- **TASK MATERIAL**
━━━━━━━━━━━━━━━━━━━━
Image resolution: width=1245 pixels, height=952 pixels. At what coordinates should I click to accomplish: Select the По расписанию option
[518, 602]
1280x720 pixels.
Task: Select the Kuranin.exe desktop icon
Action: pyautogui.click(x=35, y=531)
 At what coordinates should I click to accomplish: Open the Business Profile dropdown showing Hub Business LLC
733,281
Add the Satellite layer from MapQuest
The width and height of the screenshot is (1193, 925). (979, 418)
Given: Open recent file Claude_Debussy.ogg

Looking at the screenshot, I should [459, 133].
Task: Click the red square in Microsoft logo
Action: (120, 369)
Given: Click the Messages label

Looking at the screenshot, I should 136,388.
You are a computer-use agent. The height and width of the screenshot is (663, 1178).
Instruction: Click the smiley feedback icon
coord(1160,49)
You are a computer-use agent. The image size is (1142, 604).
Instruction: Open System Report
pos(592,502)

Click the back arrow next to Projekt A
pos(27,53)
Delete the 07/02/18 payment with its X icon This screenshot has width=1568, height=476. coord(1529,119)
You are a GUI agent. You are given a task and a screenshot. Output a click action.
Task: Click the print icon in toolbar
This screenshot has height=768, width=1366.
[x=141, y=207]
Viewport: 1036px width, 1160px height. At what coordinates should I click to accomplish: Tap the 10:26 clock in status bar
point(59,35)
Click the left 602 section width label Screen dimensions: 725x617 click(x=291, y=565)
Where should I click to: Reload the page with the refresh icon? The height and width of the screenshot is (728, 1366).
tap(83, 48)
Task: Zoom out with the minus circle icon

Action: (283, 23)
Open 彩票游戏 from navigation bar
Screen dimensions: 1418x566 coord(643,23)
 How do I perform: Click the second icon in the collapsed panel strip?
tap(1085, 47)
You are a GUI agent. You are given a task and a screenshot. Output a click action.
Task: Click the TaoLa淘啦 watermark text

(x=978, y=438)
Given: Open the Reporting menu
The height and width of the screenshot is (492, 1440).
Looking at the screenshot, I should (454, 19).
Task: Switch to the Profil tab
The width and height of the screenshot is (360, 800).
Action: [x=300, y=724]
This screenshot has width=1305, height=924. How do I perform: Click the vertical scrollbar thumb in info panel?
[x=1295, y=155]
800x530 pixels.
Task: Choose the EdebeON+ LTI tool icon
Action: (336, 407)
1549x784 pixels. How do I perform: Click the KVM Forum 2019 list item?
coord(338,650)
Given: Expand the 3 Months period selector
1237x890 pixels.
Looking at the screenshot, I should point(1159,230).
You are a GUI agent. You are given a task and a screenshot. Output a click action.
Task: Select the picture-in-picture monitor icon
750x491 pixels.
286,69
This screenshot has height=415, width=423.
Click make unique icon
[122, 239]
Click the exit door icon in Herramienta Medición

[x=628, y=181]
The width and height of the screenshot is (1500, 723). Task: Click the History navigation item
━━━━━━━━━━━━━━━━━━━━
Above are the records. Print exactly, and only, the lines from the line with "Click the back arrow next to Projekt A" to the line with "Click the left", both inclusive.

- **TASK RESULT**
Click the back arrow next to Projekt A
pos(27,53)
Delete the 07/02/18 payment with its X icon This screenshot has width=1568, height=476. coord(1529,119)
You are a GUI agent. You are given a task and a screenshot. Output a click action.
Task: Click the print icon in toolbar
This screenshot has height=768, width=1366.
[x=141, y=207]
Viewport: 1036px width, 1160px height. At what coordinates should I click to accomplish: Tap the 10:26 clock in status bar
point(59,35)
Click the left 602 section width label Screen dimensions: 725x617 click(x=291, y=565)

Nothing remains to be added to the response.